**TASK INSTRUCTIONS**
Where the data below contains pictures, omit them; output the rest word for word.
|---|
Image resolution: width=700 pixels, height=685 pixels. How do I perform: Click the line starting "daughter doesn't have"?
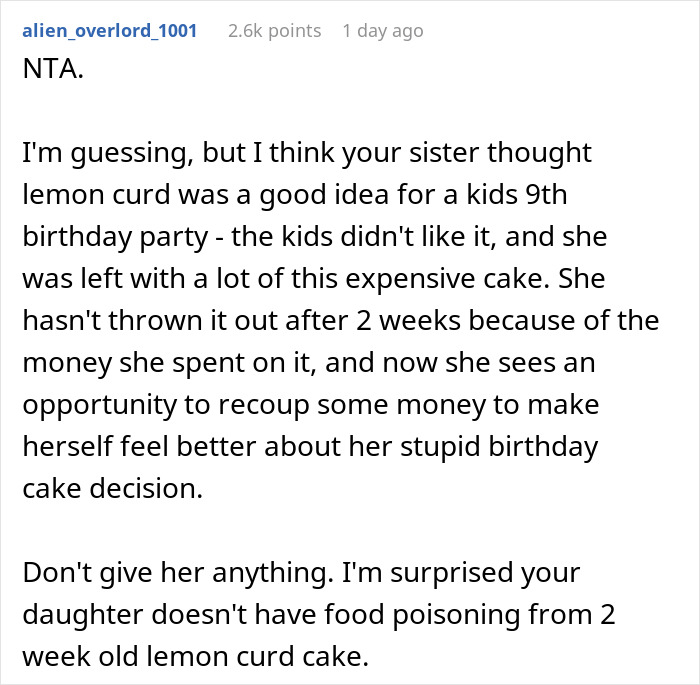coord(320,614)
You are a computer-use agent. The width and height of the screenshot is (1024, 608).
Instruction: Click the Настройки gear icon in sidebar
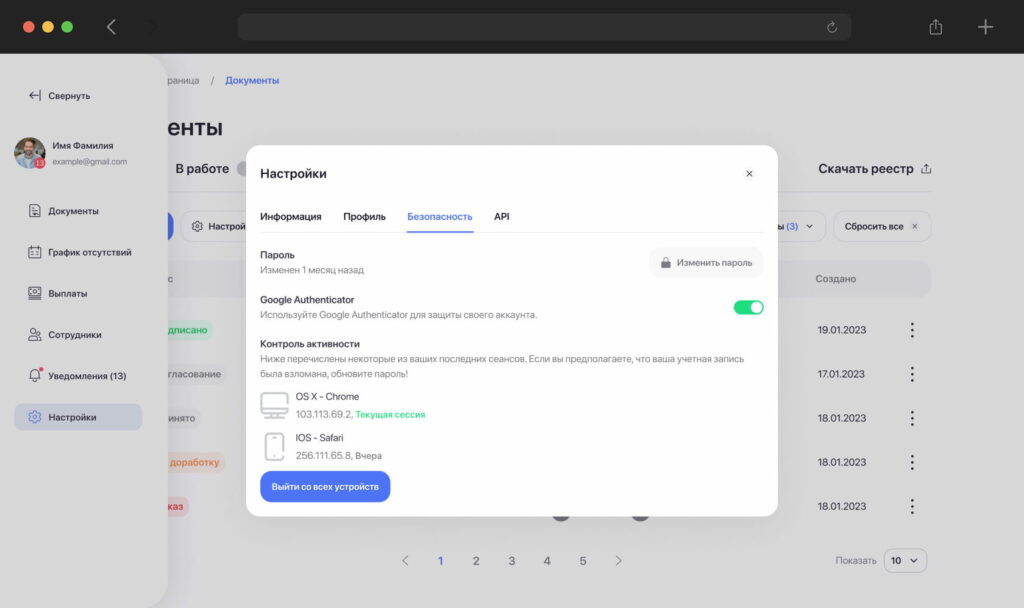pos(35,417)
|---|
**TASK SOLUTION**
Image resolution: width=700 pixels, height=685 pixels. How do I perform: Click the line starting "daughter doesn't have"?
coord(320,614)
You are a computer-use agent. The width and height of the screenshot is (1024, 608).
Instruction: Click the Настройки gear icon in sidebar
pos(35,417)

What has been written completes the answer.